The service started. My mind was not good. I don’t remember any song that we sang. I don’t remember anything that was said. But I do remember the thoughts that were going through my head. Is our life always going to be this hard? or is it possible that it could get better? Am I the only special needs parent in this room? Is there anyone in here who understands the constant demands of having special needs kids? God, are you even there? Could You do something to make life better for our family?
The service ended and I went to pick up the girls. I felt horrible and I knew that I looked horrible. I just wanted to grab the girls and run to the van. I didn’t want anyone to talk to me. But before I got out the door someone spoke to me. Her name is Jennie. She asked me a question that stunned me. She asked if the girls could come to her house sometime. She talked about how much she loves them and she would like to spend more time with them. I thanked her and I left with tears in my eyes.
I would like to say at this point that we have a wonderful family who is always there to help us. Grandmas and grandpas watch the girls so that we can have a break. Aunts have watched the girls so that we could go to violin and dance recitals. But this was the first time that someone who is not related to us offered to keep the girls. As I was walking to the van that night God whispered in my ear “You asked if I was here. Yes, I’m here.”

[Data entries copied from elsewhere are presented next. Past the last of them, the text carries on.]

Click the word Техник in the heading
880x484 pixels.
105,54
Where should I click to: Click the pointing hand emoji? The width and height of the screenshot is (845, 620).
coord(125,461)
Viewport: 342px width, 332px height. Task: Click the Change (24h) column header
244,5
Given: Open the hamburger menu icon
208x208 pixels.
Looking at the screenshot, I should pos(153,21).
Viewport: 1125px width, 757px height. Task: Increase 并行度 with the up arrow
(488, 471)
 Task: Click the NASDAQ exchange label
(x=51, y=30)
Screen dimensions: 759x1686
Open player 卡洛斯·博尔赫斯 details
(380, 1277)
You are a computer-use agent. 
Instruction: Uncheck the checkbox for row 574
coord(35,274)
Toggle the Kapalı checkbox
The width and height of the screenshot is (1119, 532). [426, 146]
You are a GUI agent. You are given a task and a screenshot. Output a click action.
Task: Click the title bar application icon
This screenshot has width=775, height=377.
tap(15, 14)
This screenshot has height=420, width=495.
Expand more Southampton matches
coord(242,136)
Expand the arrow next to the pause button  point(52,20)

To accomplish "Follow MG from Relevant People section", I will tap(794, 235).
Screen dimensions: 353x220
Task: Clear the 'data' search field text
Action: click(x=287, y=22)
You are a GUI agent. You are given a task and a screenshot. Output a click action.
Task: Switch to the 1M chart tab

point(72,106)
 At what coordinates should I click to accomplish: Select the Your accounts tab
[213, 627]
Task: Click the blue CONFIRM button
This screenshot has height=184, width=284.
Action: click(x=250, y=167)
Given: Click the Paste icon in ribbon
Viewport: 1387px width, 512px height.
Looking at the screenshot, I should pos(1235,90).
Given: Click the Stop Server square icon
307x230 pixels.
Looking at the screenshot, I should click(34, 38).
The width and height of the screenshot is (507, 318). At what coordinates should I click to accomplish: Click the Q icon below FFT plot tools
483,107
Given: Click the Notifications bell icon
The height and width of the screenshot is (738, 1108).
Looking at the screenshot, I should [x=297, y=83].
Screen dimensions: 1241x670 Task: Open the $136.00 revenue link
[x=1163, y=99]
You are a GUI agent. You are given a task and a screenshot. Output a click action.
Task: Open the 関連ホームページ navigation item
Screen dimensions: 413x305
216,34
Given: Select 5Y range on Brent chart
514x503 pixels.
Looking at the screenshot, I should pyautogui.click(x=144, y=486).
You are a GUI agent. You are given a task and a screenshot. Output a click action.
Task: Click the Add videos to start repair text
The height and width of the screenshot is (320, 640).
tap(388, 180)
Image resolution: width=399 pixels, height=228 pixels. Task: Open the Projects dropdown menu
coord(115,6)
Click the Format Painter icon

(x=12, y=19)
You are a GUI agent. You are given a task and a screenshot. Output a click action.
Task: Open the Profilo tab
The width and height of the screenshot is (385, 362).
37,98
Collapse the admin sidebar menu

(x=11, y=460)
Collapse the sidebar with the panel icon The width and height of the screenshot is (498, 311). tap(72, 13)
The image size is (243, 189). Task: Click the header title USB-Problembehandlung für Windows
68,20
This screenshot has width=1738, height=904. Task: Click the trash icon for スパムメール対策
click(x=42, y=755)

On Sunday the girls are going to Jennie’s house after church. I will be sitting in the movie theater watching Do You Believe? with my husband. And all the grandmas and grandpas will be sitting back in their chairs and relaxing while Jennie watches the girls. I’m just amazed at what God has done for our family.
As I was trying to figure out how to end this post, the phone rang. The caller id said it was Jerri. I wonder why she’s calling? She said she had just found my blog and was enjoying reading it. And then she went on to say that she felt like God wanted her to help us.
Now to Him who is able to do exceedingly abundantly beyond all that we ask or imagine, according to the power that works in us, to Him be the glory in the church and in Christ Jesus throughout all generations, forever and ever. Amen. Ephesians 3:20-21
I asked God if He could do something to make life better for our family. I don’t know exactly what I expected Him to do, but I certainly didn’t expect two people to offer to help us. That is definitely beyond what I imagined Him doing. Tonight as I lay my head on my pillow the tears are going to start. They won’t be “I can’t do this anymore” tears. They will be “I can’t believe how good God is” tears.